I am writing this blog because I feel there is a need. I am in my mid-thirties with 2 young children and my mom has Early Onset Alzheimer's. She is 66 now and has recently moved into an assisted living home. She was diagnosed almost 2.5 years ago and to put it mildly the past 2.5 years have been a struggle. So if someone else can read this and know that someone else has been through some of the things they are going through, I will be happy.

My family is dysfunctional and yet shockingly functional. I think we have been through so much dysfunction in our lives that we can power through situations that would bring others to a halt. Long story short, parents are divorced, have been most of my life, mom lived alone never remarrying.
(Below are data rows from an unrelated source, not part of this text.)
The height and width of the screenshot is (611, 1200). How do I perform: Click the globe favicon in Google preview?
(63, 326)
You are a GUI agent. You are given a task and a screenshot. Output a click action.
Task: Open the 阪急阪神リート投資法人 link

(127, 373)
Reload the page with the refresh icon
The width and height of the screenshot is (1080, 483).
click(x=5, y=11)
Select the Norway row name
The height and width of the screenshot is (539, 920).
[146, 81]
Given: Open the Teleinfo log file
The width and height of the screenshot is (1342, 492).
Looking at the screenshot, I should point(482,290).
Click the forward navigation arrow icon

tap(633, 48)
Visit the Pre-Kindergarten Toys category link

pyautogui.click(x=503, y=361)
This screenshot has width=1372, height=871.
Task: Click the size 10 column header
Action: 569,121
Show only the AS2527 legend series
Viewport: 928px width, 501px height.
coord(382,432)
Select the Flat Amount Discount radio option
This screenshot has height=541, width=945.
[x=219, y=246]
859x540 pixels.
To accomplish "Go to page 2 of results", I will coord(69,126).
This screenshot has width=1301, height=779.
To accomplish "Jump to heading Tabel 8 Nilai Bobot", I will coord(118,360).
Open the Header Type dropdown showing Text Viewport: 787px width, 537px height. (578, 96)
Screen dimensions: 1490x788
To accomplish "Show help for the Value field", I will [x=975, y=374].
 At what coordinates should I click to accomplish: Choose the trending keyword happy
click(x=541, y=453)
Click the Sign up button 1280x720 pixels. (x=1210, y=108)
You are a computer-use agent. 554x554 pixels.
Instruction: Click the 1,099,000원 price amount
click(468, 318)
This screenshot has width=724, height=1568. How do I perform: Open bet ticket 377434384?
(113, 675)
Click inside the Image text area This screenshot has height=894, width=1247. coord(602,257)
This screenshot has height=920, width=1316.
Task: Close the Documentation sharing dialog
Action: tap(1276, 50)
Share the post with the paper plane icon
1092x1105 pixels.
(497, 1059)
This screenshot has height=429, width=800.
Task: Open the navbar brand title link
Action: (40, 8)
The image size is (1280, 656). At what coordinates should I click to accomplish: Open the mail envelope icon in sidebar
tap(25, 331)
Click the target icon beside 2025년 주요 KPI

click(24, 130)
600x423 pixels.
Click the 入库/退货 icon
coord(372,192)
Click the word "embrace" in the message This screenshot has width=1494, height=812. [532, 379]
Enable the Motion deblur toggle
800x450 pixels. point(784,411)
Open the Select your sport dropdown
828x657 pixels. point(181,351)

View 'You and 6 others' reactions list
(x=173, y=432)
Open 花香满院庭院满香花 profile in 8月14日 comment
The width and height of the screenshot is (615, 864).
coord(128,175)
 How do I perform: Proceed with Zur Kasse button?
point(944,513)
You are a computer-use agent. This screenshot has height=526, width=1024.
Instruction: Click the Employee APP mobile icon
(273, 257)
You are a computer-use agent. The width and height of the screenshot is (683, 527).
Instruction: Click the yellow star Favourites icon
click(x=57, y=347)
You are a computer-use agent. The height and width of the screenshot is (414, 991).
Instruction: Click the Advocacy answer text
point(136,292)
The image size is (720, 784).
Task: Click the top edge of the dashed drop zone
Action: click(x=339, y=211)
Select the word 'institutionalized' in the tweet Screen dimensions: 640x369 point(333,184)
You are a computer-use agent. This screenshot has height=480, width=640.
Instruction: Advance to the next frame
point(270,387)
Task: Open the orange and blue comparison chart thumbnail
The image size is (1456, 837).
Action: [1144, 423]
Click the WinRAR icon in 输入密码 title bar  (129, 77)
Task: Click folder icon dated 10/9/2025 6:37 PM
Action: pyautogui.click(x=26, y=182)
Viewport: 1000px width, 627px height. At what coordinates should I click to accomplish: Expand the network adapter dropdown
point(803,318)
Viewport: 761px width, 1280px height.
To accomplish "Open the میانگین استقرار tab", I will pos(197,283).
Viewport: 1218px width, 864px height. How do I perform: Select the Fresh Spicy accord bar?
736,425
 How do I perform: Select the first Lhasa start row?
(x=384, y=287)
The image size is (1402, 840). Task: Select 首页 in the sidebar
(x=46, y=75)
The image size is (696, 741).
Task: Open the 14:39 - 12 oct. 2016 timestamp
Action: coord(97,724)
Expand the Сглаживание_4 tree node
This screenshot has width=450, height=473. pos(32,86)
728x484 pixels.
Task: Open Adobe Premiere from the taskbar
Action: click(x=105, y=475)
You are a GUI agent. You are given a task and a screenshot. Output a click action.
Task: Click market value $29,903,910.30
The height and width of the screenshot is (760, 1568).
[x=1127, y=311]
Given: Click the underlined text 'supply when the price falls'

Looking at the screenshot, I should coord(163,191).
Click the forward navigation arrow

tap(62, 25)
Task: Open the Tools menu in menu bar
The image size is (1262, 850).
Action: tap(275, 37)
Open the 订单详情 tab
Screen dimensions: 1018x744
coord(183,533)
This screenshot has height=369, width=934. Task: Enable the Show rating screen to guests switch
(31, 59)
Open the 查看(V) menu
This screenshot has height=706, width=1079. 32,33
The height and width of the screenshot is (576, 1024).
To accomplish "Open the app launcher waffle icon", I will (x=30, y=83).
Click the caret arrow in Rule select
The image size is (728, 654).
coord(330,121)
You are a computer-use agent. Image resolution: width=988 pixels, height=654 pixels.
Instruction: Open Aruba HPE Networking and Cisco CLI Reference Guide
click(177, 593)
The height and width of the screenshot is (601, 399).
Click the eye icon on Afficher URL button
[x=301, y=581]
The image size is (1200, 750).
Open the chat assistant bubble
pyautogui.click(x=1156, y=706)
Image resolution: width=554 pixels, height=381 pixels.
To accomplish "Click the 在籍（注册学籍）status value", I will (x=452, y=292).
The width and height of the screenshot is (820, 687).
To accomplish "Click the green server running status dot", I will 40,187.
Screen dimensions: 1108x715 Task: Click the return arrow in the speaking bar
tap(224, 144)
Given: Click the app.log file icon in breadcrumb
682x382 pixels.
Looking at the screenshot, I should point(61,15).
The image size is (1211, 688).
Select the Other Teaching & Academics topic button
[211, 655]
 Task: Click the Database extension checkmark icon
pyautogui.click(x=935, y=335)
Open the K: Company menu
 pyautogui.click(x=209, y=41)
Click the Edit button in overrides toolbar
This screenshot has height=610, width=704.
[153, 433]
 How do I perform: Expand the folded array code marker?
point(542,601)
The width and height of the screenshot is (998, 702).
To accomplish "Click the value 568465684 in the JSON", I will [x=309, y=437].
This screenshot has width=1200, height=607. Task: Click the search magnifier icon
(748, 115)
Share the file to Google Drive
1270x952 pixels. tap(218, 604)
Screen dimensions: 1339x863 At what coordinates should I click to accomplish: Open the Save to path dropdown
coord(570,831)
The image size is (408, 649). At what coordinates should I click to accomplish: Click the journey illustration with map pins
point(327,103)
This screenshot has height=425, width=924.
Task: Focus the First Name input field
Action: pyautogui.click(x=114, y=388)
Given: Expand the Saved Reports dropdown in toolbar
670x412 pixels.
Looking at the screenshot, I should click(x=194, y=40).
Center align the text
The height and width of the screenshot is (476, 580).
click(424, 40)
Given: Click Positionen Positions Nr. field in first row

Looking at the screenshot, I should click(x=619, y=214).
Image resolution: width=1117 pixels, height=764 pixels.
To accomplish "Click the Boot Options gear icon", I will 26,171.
About 3 years ago I started noticing that my mom was having alot of issues with her memory. My grandfather had Alzheimer's disease and I feared all of the things I was seeing within my mom definitely were pointing to that. I tried to convince my brothers that mom had early onset Alzheimers, but they thought I was crazy. Time went on, my mom's memory worsened and I began pestering my brothers more and more that she needed help. Sidenote: My mom is not particularly warm and fuzzy, more like cold and prickly. She has a good heart, but she is not an easy person to talk to. I always have been and always will be scared of my mom. So the thought of approaching my mom a convincing her to go to a doctor to have her memory evaluated was terrifying.

I lucked out and my brothers agreed to talk to my mom if I actually took her to the doctor. I outsmarted them though. I made the appointment and took my mom to the doctor, but I played good cop and pretended that I was just going to satisfy my brothers' crazy thoughts about her memory. :) The doctor performed some tests and agreed it appeared that my mom did have early Alzheimers, but said there was always the chance it was something else causing the memory issues and so she wanted to run several blood tests to rule everything else out.

About a week later, I was out for a walk and my phone rang. It was my mom's doctor, she was going over the blood results with me explaining that everything looked normal physically and that she was indeed giving an official diagnosis of Alzheimers. As she was telling me I kept hearing an annoying buzzing in my ear over and over. My uncle was calling repeatedly. I asked the doctor to hold and asked my husband to call my uncle to find out what was so important. As I got off the phone with the doctor, my husband approached me. My father had a heartache and died minutes ago. In a matter of minutes, I had essentially lost both of my parents. My dad's death was sudden, but my mom's has been slow and heart-wrenching.

So back to Pollyanna. If you haven't seen the movie, you should. Pollyanna had a rough life but always tried to see the good in a situation. Over the past two years with everything I have encountered with my mom's Alzheimers, the best way I can approach things is to think it could always be worse. There are so many people in the world who have been dealt an even worse hand, so I have to be happy for what I have. This philosophy keeps me from going crazy. So that's my first piece of advice for you.